その州がリベラルかコンサーバティブかと関係がなく、全国で参加要件は同じです。いまの結婚も、かつての結婚も禁じられていて、州によっては子供がいたり妊娠経験があることも失格の正当化となります。それはミス・アメリカが「純潔性」を重要視している証拠です。ジェシカ・ヴァレンティは『Cult of Virginity』でその問題について論じています。ヴァレンティはその論文に「What virginity is, what it was, and how it’s being used to punish women and roll back their rights is at the core of the purity myth」と書いています(11。つまり、私たちの社会では、女性の処女性が本人の道徳と関連づけられるのです。
しかし、人間の価値は、性的行動によって判断されるべきではありません。「Idolizing virginity as a stand-in for women’s morality means that nothing else matters—not what we accomplish, not what we think, not what we care about and work for. Just if/how/whom we have sex with. That’s all」(12。
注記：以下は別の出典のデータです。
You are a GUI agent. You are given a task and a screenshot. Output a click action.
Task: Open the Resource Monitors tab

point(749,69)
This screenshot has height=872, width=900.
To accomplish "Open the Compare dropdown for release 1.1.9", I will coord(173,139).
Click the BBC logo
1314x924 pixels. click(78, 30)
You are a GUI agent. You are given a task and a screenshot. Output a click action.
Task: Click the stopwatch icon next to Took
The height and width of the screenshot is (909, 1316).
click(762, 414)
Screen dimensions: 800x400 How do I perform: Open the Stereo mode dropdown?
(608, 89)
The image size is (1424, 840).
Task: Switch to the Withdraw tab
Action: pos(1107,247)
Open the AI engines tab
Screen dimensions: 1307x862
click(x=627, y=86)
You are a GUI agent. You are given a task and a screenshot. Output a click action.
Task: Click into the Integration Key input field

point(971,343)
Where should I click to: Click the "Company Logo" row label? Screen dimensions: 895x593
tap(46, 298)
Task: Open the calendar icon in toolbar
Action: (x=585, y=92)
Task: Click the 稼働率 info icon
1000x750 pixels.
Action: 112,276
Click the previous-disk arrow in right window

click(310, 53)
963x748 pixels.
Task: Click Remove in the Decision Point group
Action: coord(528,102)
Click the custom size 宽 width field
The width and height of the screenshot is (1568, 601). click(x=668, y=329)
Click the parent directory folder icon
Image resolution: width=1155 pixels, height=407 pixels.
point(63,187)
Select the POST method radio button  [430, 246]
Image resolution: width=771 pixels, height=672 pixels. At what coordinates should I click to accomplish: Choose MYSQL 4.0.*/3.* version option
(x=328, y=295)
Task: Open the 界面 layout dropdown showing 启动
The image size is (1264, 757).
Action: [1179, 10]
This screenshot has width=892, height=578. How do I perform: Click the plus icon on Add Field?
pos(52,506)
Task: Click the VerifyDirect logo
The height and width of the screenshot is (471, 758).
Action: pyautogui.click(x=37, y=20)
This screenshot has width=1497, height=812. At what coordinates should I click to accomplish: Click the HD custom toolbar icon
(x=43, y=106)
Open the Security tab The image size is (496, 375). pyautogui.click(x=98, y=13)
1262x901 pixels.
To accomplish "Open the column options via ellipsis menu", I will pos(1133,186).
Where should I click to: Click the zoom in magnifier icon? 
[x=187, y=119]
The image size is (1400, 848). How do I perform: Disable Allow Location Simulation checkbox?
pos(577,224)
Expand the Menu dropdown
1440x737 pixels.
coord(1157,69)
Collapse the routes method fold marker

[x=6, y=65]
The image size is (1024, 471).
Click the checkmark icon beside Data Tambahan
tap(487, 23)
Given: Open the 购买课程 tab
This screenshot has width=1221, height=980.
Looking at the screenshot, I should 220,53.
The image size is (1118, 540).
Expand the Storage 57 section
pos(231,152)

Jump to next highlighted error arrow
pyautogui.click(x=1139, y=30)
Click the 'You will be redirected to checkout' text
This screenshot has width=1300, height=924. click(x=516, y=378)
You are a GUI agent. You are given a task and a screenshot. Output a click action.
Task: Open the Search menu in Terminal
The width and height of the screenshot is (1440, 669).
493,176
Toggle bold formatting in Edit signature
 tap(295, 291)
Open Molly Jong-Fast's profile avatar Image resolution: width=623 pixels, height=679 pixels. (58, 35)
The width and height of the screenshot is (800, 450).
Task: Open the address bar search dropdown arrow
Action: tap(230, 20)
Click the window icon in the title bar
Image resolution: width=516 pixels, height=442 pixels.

1つの大きな問題は、見せかけと実態がかけ離れていることです。ミス・アメリカはいろいろな才能によって競われる美人コンテストのように見えるにもかかわらず、未婚であって、「純潔」であることが必須の要件なのです。
もう一つの問題は、ミス・アメリカはもっと大きい、体系的で抑圧的な文化の一部であることです。その考え方は「virginity movement」と呼ばれています。この「movement」の危険なところは「it’s a targeted and well-funded backlash that is rolling back women’s rights using revamped and modernized definitions of purity, and sexuality」という点です(13。女性は過去数十年に非常に多くの進歩を果たし、女性を抑圧する法的な差別は除去されましたが、新たな支配の方法が出現しました。男性はめったに自分の性的行動によって判断されることはありません。性的なふるまいによる判断は女性に適用されます。男女によって、道徳的な規準が異なるのです。男性なら問題なしにできることも、女性が行うと不道徳な行為になります。それを当然だと考えると、本当の社会の問題を隠すことになります。女性のみがセクシュアリティによって定義されているのは問題です(14。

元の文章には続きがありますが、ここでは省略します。